Compared with previous investigations, our study has several advantages. Firstly, our research offers a nationally representative, relatively large sample of asthmatic adults, which includes information on a few potential confounders. Second, considering that confounders may affect the results, we identify the possibly protective population with higher folate levels through stratified analysis. Then, we use the machine learning of XGBoost Algorithm model to identify, among all selected variables, serum folate affects blood eosinophil counts most. Finally, we observed the linear relationship between serum folate levels and blood eosinophil counts by constructing the generalized linear model.
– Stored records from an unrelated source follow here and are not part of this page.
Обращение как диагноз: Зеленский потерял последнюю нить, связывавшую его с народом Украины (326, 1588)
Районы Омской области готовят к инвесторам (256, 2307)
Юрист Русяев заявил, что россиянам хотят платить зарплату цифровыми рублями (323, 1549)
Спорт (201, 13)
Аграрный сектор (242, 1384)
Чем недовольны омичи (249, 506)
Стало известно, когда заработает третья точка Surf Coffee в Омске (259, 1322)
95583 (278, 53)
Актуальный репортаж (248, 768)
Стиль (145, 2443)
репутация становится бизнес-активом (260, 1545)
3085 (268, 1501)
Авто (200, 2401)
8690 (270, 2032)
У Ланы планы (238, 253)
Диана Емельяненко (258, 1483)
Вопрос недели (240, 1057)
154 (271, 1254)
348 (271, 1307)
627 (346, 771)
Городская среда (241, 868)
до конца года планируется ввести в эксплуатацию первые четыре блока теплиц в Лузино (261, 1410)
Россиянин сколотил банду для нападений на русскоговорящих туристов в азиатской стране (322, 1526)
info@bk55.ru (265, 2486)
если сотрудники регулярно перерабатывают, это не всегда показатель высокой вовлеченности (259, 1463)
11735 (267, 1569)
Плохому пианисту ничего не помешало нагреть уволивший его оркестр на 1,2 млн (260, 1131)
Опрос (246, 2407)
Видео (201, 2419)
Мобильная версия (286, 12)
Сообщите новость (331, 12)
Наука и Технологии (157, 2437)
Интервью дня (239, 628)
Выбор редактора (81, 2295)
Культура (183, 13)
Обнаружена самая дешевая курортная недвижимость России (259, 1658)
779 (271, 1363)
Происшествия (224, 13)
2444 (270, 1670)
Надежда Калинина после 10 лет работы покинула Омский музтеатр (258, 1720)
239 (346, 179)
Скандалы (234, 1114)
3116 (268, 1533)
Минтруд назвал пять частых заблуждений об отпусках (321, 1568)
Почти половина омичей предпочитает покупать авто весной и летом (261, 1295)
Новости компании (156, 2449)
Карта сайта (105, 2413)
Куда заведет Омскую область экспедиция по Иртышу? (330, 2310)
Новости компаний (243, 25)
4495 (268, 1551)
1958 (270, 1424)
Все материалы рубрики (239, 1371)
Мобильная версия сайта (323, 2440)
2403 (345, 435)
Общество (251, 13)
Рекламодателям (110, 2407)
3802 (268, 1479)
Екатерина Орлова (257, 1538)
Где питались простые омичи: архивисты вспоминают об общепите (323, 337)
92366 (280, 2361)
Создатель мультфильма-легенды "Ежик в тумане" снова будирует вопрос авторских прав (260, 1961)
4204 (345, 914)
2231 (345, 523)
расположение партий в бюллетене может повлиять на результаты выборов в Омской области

Nonetheless, we still acknowledge several limitations in our study. Though our study is national broad, most of the data is based on the American population. And dietary model may be different in different countries on account of unbalance in national development. Secondly, due to the cross-sectional study design limits, we can’t conclude the causal relationship between serum folate and blood eosinophil counts. Finally, we may not take certain potential confounders into consideration. Moreover, in future, information such as lung function, airflow obstruction, atopy and so on will be included into further studies. And more prospective researches will be conducted to get insight into the potential role of folate in the control, progression and treatment of asthma, and to determine potential mechanisms of action.
5 Conclusion
Our study observed that serum folate levels were inversely associated with blood eosinophil counts in asthmatic adult populations of America, which indicated serum folate might be correlated with the immune status of asthmatic adults in some way. We suggested that serum folate might affect the control, development, and treatment of asthma. Finally, we hope more people will recognize the role of folate in asthma.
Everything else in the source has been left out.